Tesla ‘touchless delivery’ helps electric car buyers keep social distancing
The electric car firm is taking a hands-off approach.
Tesla is rolling out "touchless delivery" to hand over cars while reducing contact, the company explained Thursday. The announcement comes as the world works to tackle the coronavirus pandemic, with national governments urging people to practice social distancing and avoid spreading the virus.
The company revealed the changes in an announcement Thursday, where it also explained that it will temporarily suspend production at its Fremont and New York facilities starting March 23. The new "touchless delivery" feature is aimed at ensuring "customers can continue to take delivery of their vehicle in a seamless and safe way." The press release explained:
Due to the unique over-the-air connectivity of our vehicles, customers are able to unlock their new cars at a delivery parking lot via the Tesla App, sign any remaining relevant paperwork that has been placed in their car, and return that paperwork to an on-site drop-off location prior to leaving. This method provides additional convenience and comfort.
It's a move that could encourage buyers to continue with their purchases during the outbreak, but it's not entirely unexpected. CEO Elon Musk has explained before his vision of simplifying the delivery process, explaining in a March 2017 conference call that future deliveries should be “more streamlined, less paperwork, less bureaucracy.”
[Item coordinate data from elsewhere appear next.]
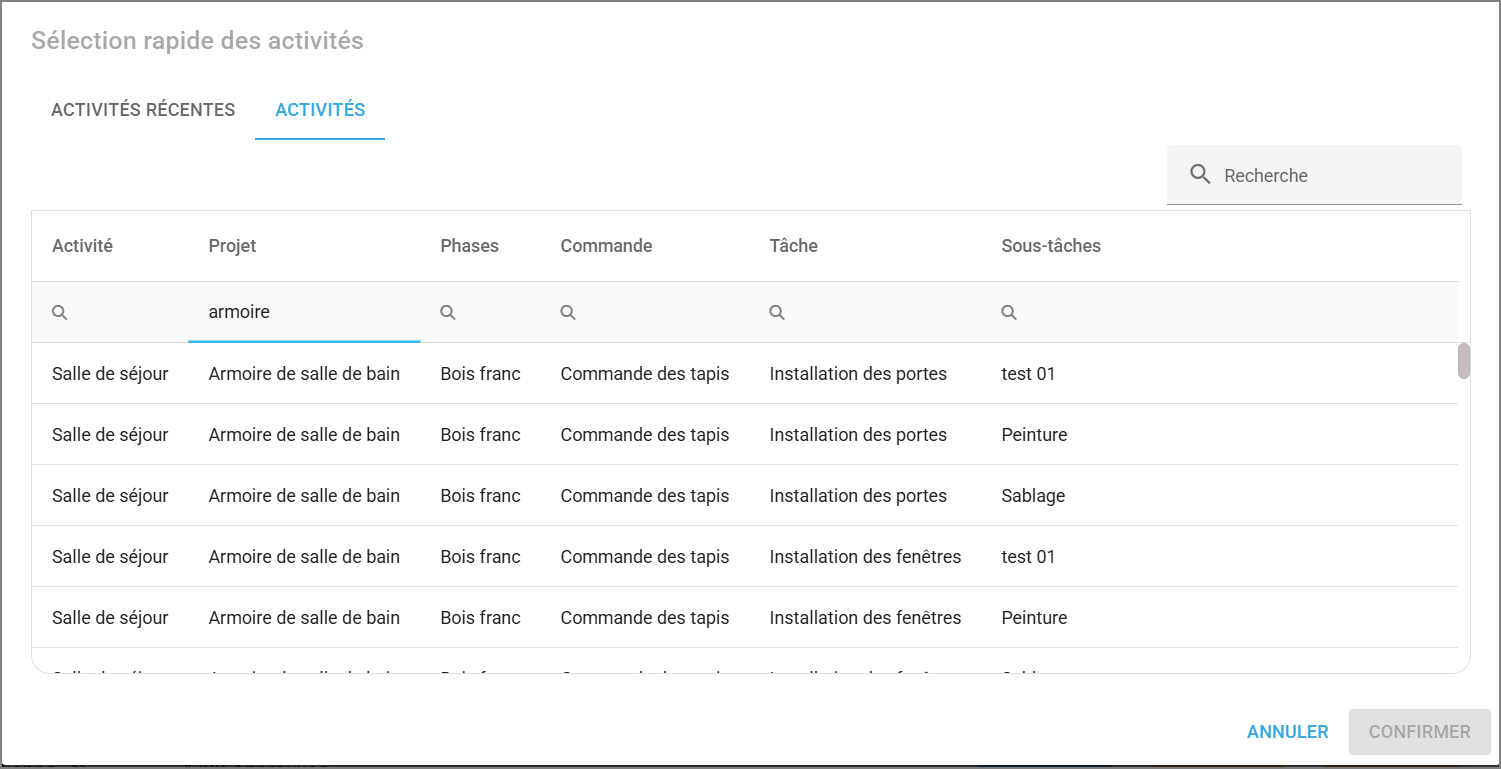This screenshot has width=1501, height=769.
Task: Click the Tâche column filter search icon
Action: click(777, 313)
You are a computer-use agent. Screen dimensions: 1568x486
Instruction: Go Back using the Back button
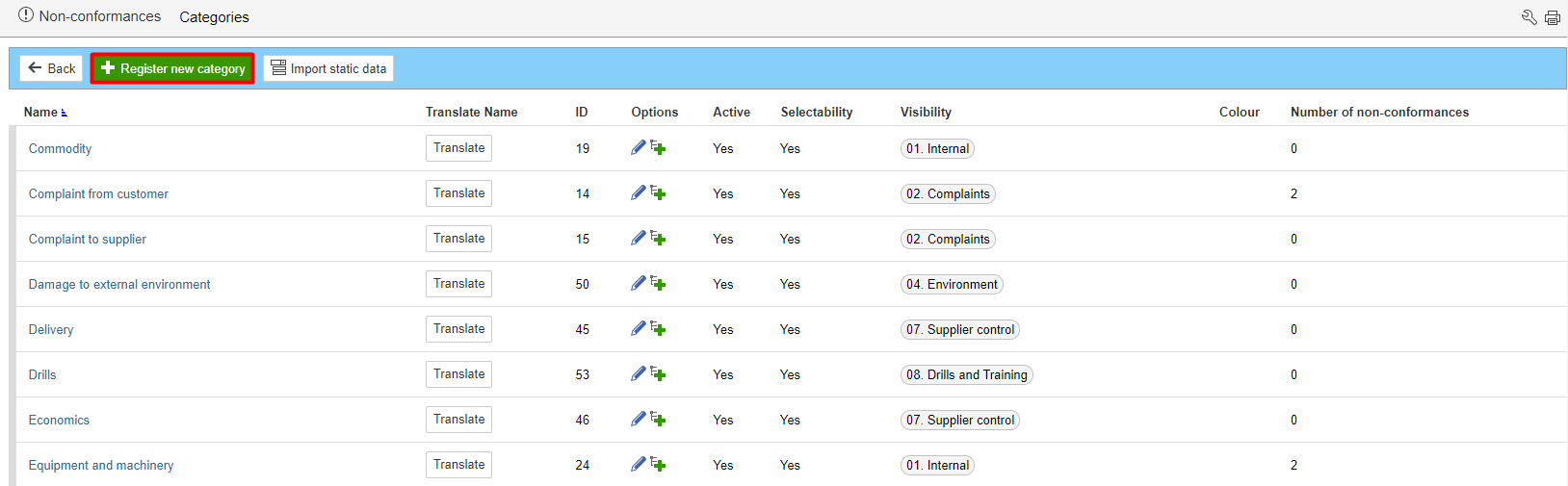[52, 68]

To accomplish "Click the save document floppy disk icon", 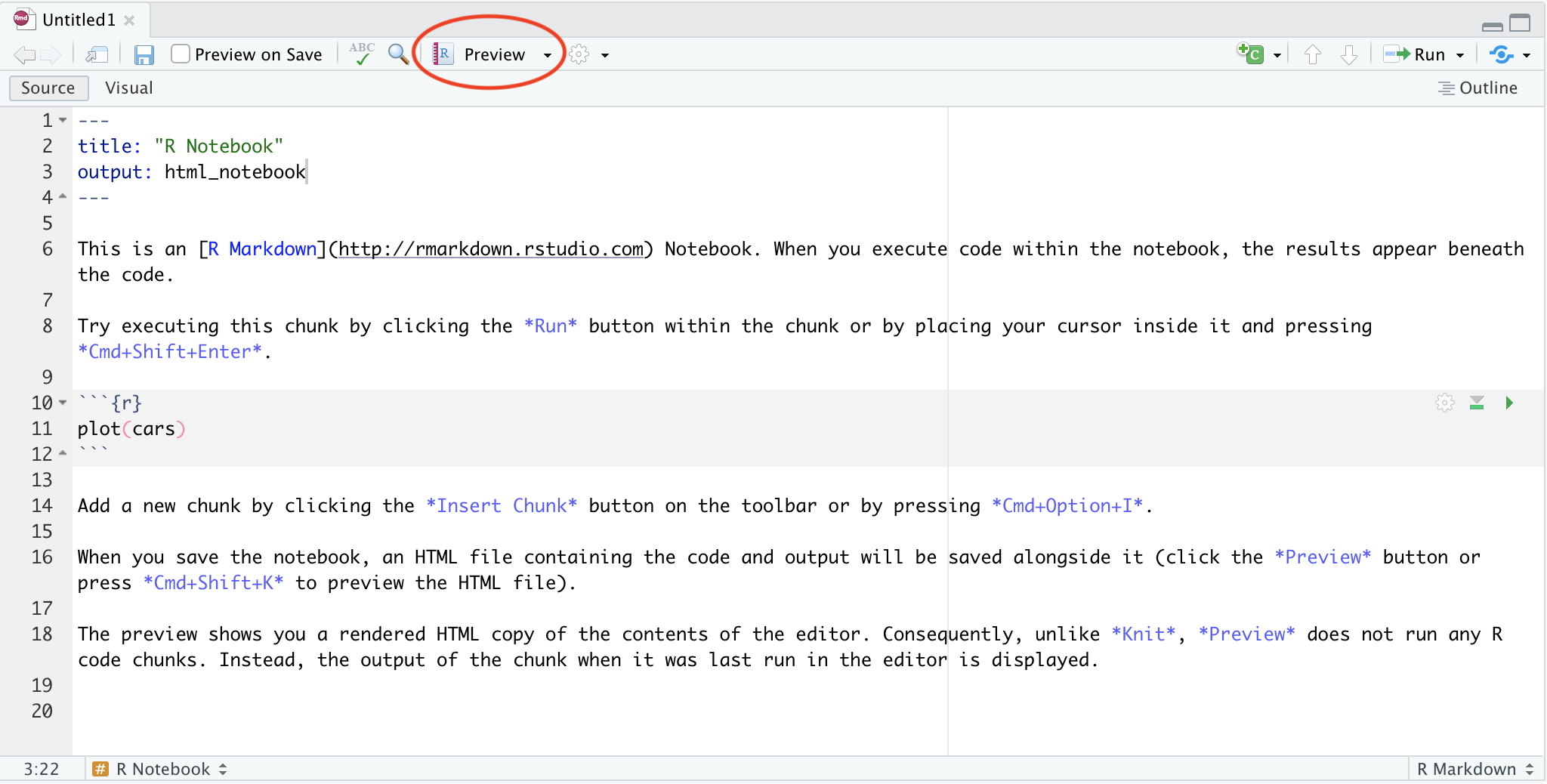I will click(144, 55).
In July 2018, as Tesla worked to ramp-up production of its mass-market Model 3, it made a number of changes to streamline the process. One idea from that time was "sign and drive," where instead of an employee explaining the car's features for an hour the user completes the basic paperwork and works through a series of videos. Another idea proposed by Musk at that time would have involved signing and returning using a customer's smartphone.
The delivery system of the future could go even further. Vehicle deliveries currently work on a hub-and-spoke model, where they leave the factory and ship out to distribution centers as a midpoint before moving onto their final destination. Tesla is currently developing a fully-autonomous system for vehicles produced after October 2016, which could enable cars, in theory, to deliver themselves directly to the consumer, driving straight out of the factory.
The coronavirus pandemic could encourage the use of more hands-off delivery methods to avoid passing on the virus.
While many parts of the world are focused on taking action to prevent the spread, Musk has struck a somewhat dismissive tone toward the outbreak. Last week he described the "panic" as "dumb," comments that were criticized by experts. Musk has since suggested Tesla's factories could be used to produce ventilators if needed.
The company struck a positive tone in its statement and suggested it was in a strong enough financial position to face the uncertainty. Prior to its $2.3 billion capital raise, the company had $6.3 billion cash at the end of the fourth quarter of 2019. It also had available credit lines worth up to $3 billion.